▶ [Work item]: Each line in the entries below that holds the string "screenshot" must be copied.
___ Data listing
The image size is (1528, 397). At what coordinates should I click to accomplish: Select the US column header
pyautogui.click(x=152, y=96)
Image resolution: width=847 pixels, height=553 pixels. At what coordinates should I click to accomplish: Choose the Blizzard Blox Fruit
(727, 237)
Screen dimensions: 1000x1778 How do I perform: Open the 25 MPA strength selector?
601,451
______
___ Data listing
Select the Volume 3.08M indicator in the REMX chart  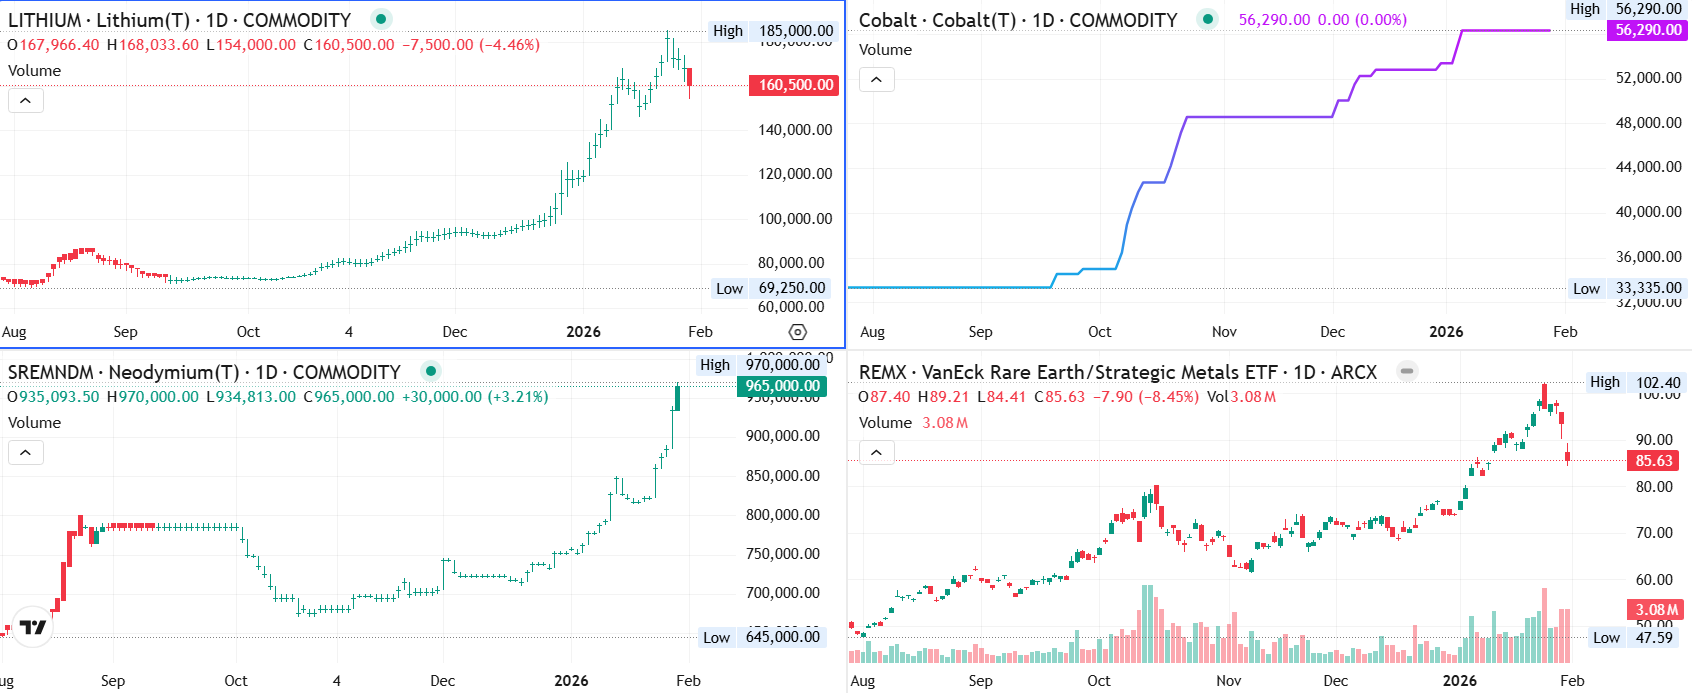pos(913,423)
______
___ Data listing
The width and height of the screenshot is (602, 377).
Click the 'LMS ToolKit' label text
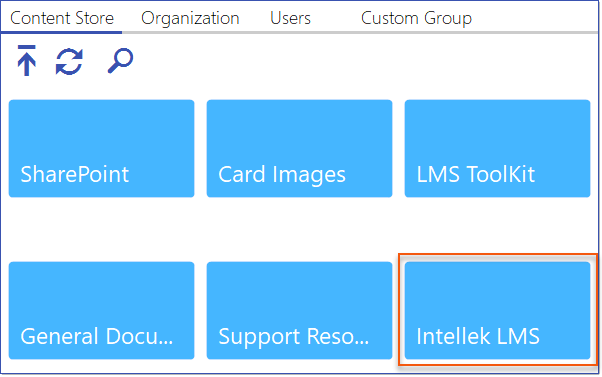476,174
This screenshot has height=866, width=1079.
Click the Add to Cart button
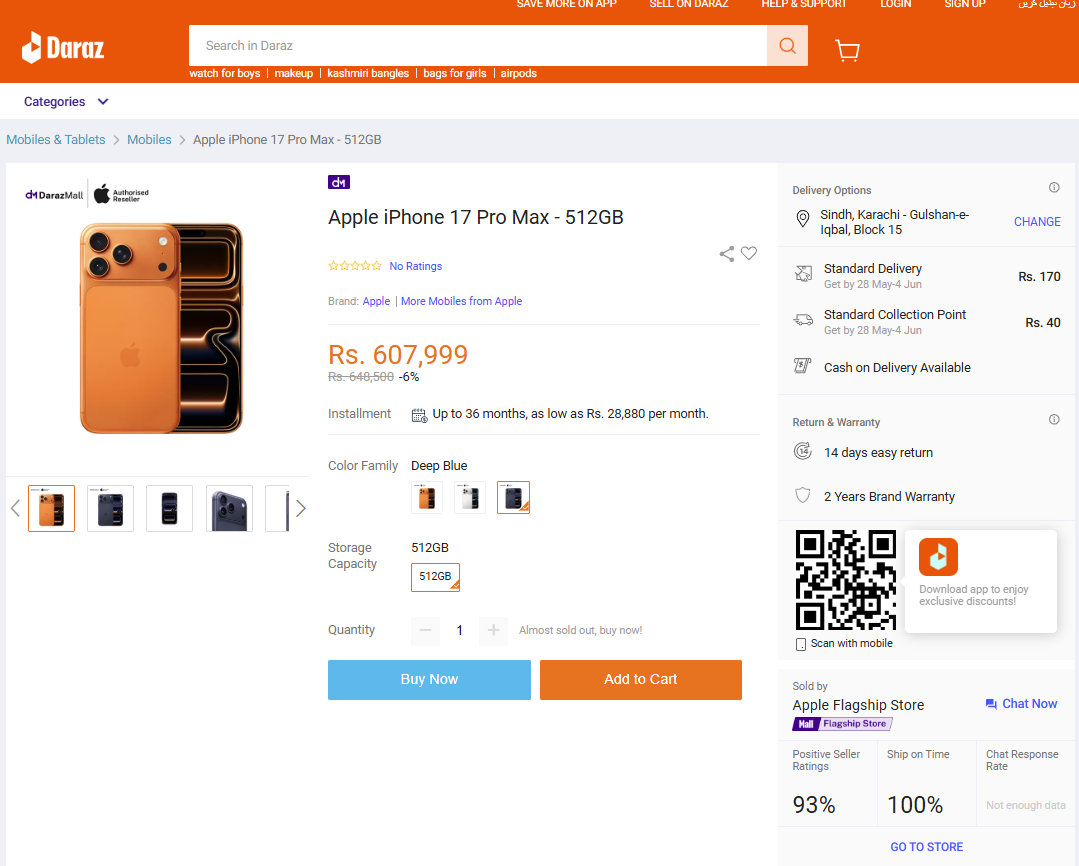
______
▶ [Task response]:
The width and height of the screenshot is (602, 377).
This screenshot has height=866, width=1079.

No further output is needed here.